Records from a collection:
----

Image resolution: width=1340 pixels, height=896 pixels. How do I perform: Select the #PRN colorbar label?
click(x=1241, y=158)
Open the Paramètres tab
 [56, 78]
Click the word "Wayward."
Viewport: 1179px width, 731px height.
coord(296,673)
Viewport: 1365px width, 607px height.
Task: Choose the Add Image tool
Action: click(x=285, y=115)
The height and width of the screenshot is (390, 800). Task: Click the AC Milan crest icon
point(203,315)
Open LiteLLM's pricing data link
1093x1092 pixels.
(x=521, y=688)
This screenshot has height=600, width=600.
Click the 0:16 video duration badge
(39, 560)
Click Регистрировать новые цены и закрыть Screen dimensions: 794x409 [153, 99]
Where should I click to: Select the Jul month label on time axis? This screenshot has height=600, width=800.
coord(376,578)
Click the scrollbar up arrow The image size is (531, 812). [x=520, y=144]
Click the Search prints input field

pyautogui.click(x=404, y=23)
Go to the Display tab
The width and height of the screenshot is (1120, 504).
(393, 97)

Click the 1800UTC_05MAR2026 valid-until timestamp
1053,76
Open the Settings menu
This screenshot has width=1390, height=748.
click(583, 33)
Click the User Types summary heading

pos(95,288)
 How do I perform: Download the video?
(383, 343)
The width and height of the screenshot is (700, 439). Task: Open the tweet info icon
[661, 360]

----

### TASK ITEM
Reproduce the entries exactly, but only from their first line to the line holding "Click Регистрировать новые", with that last line kept.

### SOLVED PROBLEM
Image resolution: width=1340 pixels, height=896 pixels. How do I perform: Select the #PRN colorbar label?
click(x=1241, y=158)
Open the Paramètres tab
 [56, 78]
Click the word "Wayward."
Viewport: 1179px width, 731px height.
coord(296,673)
Viewport: 1365px width, 607px height.
Task: Choose the Add Image tool
Action: click(x=285, y=115)
The height and width of the screenshot is (390, 800). Task: Click the AC Milan crest icon
point(203,315)
Open LiteLLM's pricing data link
1093x1092 pixels.
(x=521, y=688)
This screenshot has height=600, width=600.
Click the 0:16 video duration badge
(39, 560)
Click Регистрировать новые цены и закрыть Screen dimensions: 794x409 [153, 99]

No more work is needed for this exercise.